There is mention of the aberrant practice in Ward's Sequel to Catholic Emancipation on page 201, as well as Wiseman's opposition to it.

Ttony said...

Agellus: many thanks. I have downloaded the book to read it all. It explains how the custom had decayed into an extra postcommunion, but not what impelled the Vicars Apostolic. but guess that I'm going to have to get hold of "The Eve" and "The Dawn" as well, at some point.

I wish somebody would write a straightforward history of the Catholic Church in England and Wales 1780 to 1903, the death of Bourne, the last of the Archbishops of Westminster to have known pre-Restoration Catholic life.

Anonymous said...

The Leeds Diocesan archives contain a report of 1823 by the Vicar Apostolic of the Northern
District on the state of Catholicism
in his district at that time. Prepared for Propaganda Fide. I always thought that the Prayer for the King/Queen after the main Mass on Sundays (Domine salvam fac.) sung until Vatican 2, was required by the Government as a
condition of granting some freedom
of practice to Catholics by the Relief Act. Was the addition to the canon a similar requirement?

Ttony said...

Anon: the insertion in the Canon was decided by the Vicars Apostolic themselves. The Government came up with an Oath for Catholics to swear to prove their loyalty.

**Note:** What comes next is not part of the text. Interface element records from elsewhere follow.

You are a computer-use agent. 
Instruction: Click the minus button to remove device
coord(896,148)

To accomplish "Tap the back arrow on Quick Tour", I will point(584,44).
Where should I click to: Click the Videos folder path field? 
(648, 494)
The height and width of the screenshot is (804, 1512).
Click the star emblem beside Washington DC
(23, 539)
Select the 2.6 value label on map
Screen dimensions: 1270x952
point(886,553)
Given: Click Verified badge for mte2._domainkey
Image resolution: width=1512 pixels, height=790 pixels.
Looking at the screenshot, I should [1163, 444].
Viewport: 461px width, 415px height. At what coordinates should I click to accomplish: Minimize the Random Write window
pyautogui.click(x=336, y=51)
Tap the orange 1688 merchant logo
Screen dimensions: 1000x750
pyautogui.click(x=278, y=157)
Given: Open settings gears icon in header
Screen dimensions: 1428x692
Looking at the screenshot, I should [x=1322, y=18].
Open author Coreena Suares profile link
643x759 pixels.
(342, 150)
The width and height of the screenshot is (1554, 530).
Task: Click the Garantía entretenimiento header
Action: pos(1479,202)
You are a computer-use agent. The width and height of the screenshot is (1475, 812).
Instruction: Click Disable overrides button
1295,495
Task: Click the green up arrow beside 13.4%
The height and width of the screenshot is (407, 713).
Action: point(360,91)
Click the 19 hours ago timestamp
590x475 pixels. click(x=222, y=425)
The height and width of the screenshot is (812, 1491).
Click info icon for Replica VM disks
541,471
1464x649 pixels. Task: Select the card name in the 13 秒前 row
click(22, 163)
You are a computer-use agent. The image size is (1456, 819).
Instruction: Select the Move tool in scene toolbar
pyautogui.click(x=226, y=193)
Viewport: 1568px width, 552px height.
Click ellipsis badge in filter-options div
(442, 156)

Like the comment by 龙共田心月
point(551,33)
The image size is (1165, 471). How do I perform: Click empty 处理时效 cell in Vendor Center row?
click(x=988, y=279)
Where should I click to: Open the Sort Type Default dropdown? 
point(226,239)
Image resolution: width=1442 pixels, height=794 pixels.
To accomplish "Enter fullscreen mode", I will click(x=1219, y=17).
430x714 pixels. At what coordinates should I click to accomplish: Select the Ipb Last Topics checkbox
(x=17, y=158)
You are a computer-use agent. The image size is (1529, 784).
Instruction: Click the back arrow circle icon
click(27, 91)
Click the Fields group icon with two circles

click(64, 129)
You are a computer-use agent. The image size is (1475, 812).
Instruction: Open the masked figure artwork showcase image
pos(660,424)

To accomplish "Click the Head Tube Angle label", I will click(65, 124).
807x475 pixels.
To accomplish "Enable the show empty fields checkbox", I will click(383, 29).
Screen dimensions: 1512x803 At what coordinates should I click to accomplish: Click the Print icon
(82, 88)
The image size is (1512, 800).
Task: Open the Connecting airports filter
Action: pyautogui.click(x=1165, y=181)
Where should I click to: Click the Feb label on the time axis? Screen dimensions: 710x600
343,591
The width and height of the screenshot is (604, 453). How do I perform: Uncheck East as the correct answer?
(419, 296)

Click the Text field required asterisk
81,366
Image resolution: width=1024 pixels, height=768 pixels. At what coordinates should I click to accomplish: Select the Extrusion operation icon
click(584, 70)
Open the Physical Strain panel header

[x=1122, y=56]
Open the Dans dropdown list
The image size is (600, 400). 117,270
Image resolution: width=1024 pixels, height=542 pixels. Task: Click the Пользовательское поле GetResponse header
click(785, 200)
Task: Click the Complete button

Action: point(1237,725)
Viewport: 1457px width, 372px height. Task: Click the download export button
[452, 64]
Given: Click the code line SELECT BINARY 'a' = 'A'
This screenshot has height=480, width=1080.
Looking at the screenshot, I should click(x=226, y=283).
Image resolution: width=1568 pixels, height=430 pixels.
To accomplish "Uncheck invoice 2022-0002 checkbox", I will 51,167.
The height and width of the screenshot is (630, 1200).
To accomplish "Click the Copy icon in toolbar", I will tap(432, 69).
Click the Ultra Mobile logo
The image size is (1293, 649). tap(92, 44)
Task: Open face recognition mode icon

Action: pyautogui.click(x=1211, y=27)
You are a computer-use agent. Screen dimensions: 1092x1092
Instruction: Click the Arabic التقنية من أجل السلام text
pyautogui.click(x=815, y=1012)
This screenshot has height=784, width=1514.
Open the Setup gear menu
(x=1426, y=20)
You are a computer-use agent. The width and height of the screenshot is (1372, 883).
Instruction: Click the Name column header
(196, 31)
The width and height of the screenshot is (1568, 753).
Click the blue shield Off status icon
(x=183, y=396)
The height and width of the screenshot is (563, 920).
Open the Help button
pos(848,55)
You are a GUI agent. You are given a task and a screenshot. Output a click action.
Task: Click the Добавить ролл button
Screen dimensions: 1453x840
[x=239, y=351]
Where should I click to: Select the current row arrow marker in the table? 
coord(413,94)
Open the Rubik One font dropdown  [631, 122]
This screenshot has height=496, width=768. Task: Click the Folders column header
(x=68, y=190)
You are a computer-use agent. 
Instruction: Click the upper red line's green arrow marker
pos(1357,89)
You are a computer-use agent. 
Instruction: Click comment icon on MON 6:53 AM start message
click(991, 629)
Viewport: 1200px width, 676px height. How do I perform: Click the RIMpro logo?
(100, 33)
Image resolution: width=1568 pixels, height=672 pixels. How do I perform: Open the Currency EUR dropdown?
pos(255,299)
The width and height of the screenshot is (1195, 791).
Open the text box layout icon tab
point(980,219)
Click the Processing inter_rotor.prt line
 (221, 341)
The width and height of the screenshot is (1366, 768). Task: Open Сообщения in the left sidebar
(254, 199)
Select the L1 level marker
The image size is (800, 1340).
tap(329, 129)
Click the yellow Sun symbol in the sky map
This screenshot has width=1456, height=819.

The Salvum fac is a prayer for the Monarch, said outside the Mass itself, as was the custom for non-Catholic princes. That prayer, or a similar one, would, I believe, be said by Catholics in any non-Catholic kingdom.

Rubricarius said...

A friend of mine has a layman's Missal of the period with the oration for HM King George, Queen Charlotte and the Royal Issue. I wonder if there was an element of gratitude as the King had given some of his own money to support Maynooth?

Ttony said...

I'm pretty confident that the prayers for the Royal family were introduced simply as a token of recognition for the fact that Catholicism had been decriminalised, as it were. Catholics worshiping legally were bound to pray for their sovereigns. The surprise is that the prayers should be inserted in the Mass. Rubricarius: is the prayer you refer to a postcommunion or a prayer after Mass?

What becomes more and more clear is that the Catholic Church in England and Wales after the Catholic Relief Act and up to the Restoration of the Hierarchy was fairly Gallican in its relationship with Rome. Wiseman's triumph (Discuss) was to reintegrate England and Wales with Rome.

Rubricarius said...

Ttony, IIRC it was a post-communion.

Ttony said...

Rubricarius, was it this?

Oratio Postcommunioni Addenda

Et famulos tuos N. Papam, N. Antistitem nostry, N. regem nostrum, cum domo regia, cum populo et exercitu ipsi commissis, ab omni adversitate custodi; pacem tuam nostris concede temporibus, et an Ecclesia tua cunctam repelle nequitiam. Per Dominum.

This was the prayer Pope Gregory XVI was so scandalised by. He asked Wiseman in 1847 to have it stopped. Bishop Baines (VA Western District) agreed to stop it; Bishop Milner (VA Midland District (though earlier)) had never allowed it to be said, thinking it an abuse; while Bishop Griffiths (VA London District) had it said in his District every day until his death in 1847.